He was much helped by Socialist President Mitterrand's rise to power in France this year. Mr. Mitterrand immediately set about orchestrating the main currents in which Chad is politically and geographically caught so that they operated against Libya and in favor of Mr. Woddei.

These currents are: France itself (once the colonial power in Chad), Africa, and the Arab world.

To secure African support, Mr. Mitterrand was careful to court the Organization of African Unity (OAU). The OAU was suspicious of his predecessor, Valery Giscard d'Estaing, believing his approach to Africa was too "imperial."

Mr. Mitterrand quickly began tilting French policies a few degrees in the direction of African nationalist causes.

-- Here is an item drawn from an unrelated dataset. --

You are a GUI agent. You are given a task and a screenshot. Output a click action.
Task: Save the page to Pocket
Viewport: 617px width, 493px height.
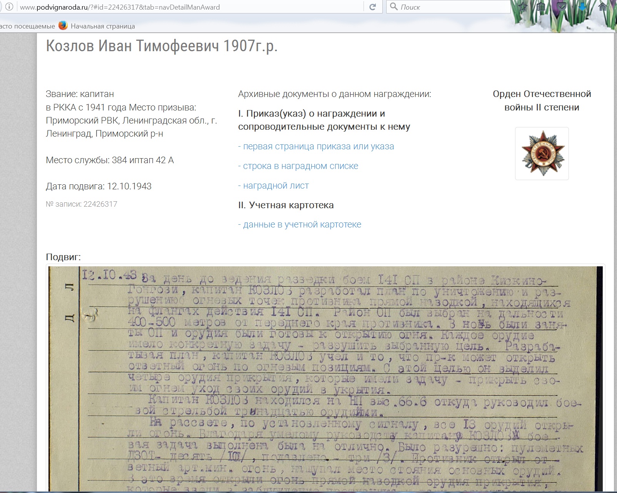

He mended fences with Nigeria, which was often at loggerheads with France in the 1960s and 1970s. And he threw France's full support behind the OAU plan to organize an African peace-keeping force for Chad, aimed at making Libyan withdrawal possible without a resumption of the civil strife.

Mr. Mitterrand has been helped by the desire of Nigeria and Kenya to prove that it is capable of effective action in dealing with the continent's major problems.

Nigeria and Kenya urged the OAU to accept French help in putting together the proposed peace force. France is well placed for this because it has troops and bases in the Central African Republic.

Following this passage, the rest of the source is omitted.